> **Exercise tasks**:
- 1) From the passage on the shield of faith below, copy word for word the part that opens with the words containing "The shield of" and closes with "2 Corinthians 4.16.".
- 2) In the passage on the shield of faith below, which Bible verse is cited for the statement that without faith we cannot please God?
- 3) List every Bible reference cited in the passage on the shield of faith below.

> **Page excerpt**:
— Begin —

The shield of faith. Paul says that this particular accoutrement is to be worn 'over all'. It is faith which covers the chinks in the rest of the armour. Without it we cannot please God. Hebrews 11.6. We cannot stand and fight for him if we do not trust him. We are those who claim that the invisible has more clout than the visible. 2 Corinthians 4.18. We are blessed precisely because we do not see but keep believing. John 20.29. We press on in certainty that the unseen God is everything he says he is. Hebrews 11.1.  We do not shrink back (Hebrews 10.35-39), even though to the world, and on many days to us, our faith seems futile, our lives seen wasted away. 2 Corinthians 4.16.
And here Satan strikes. His weapon is pointed, precise, sudden, launched out of nowhere when we least expect it. The flaming tips which embed themselves in any exposed flesh and stick deep. A fire which starts small and spreads and spreads. James 3.5. A sin that starts as thought but becomes deadly deed. James 1.15. A niggling doubt that poisons the veins. The devil knows where our weak spots are. Where have we left ourselves open to attack?

— End —

> **Dataset entries**:
— Begin —

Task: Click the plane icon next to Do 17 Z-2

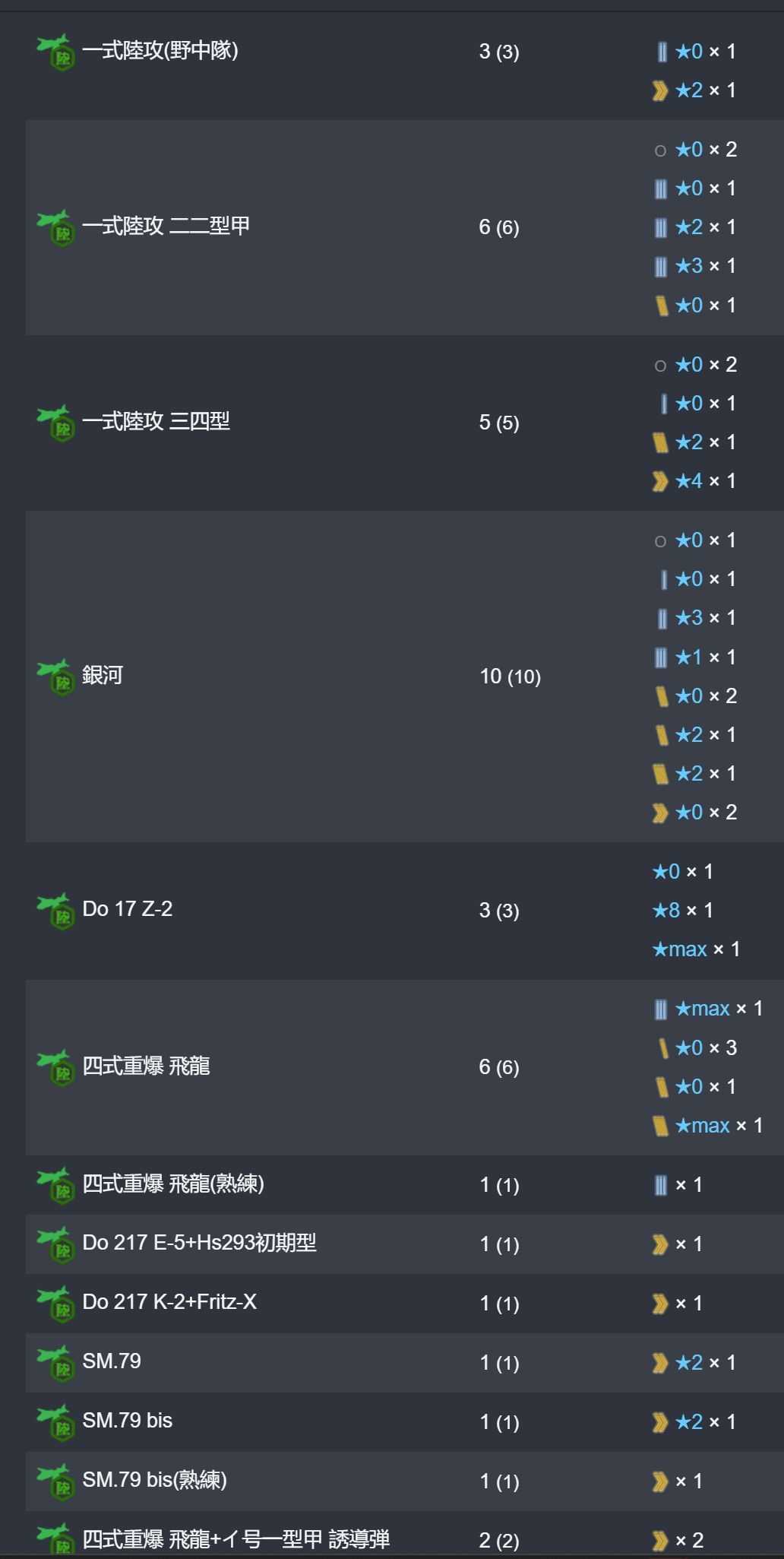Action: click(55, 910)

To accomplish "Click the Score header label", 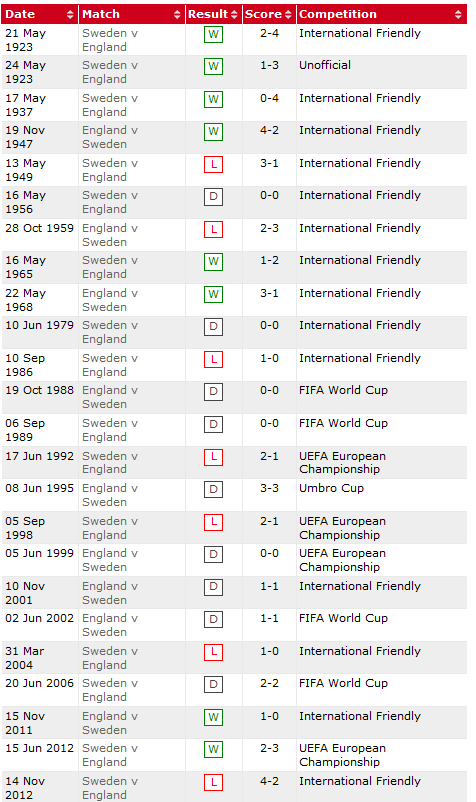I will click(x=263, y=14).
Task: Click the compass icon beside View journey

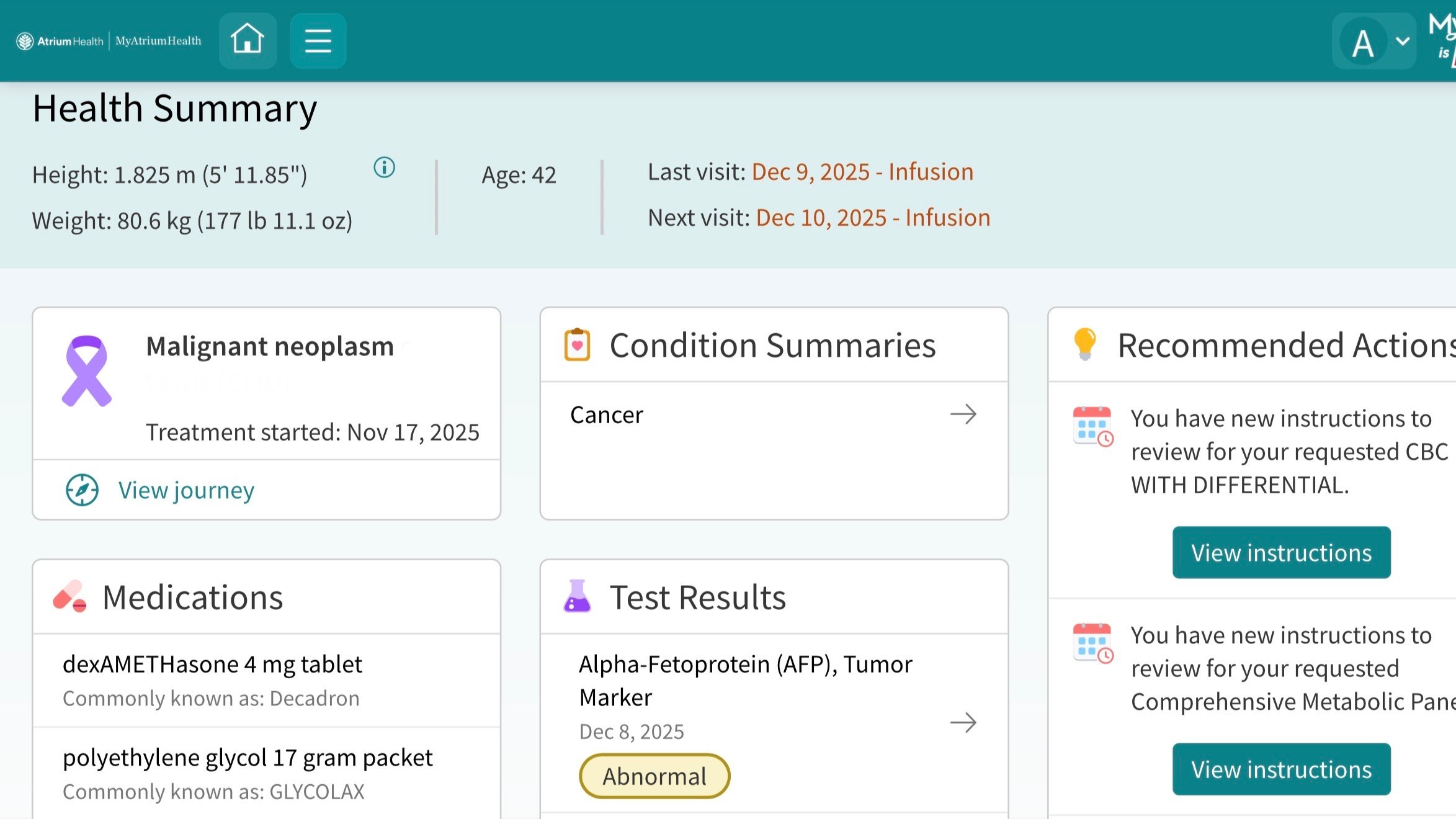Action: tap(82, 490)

— End —

> **Per-task answers**:
- 1)
The shield of faith. Paul says that this particular accoutrement is to be worn 'over all'. It is faith which covers the chinks in the rest of the armour. Without it we cannot please God. Hebrews 11.6. We cannot stand and fight for him if we do not trust him. We are those who claim that the invisible has more clout than the visible. 2 Corinthians 4.18. We are blessed precisely because we do not see but keep believing. John 20.29. We press on in certainty that the unseen God is everything he says he is. Hebrews 11.1.  We do not shrink back (Hebrews 10.35-39), even though to the world, and on many days to us, our faith seems futile, our lives seen wasted away. 2 Corinthians 4.16.

- 2) Hebrews 11.6

- 3)
Hebrews 11.6
2 Corinthians 4.18
John 20.29
Hebrews 11.1
Hebrews 10.35-39
2 Corinthians 4.16
James 3.5
James 1.15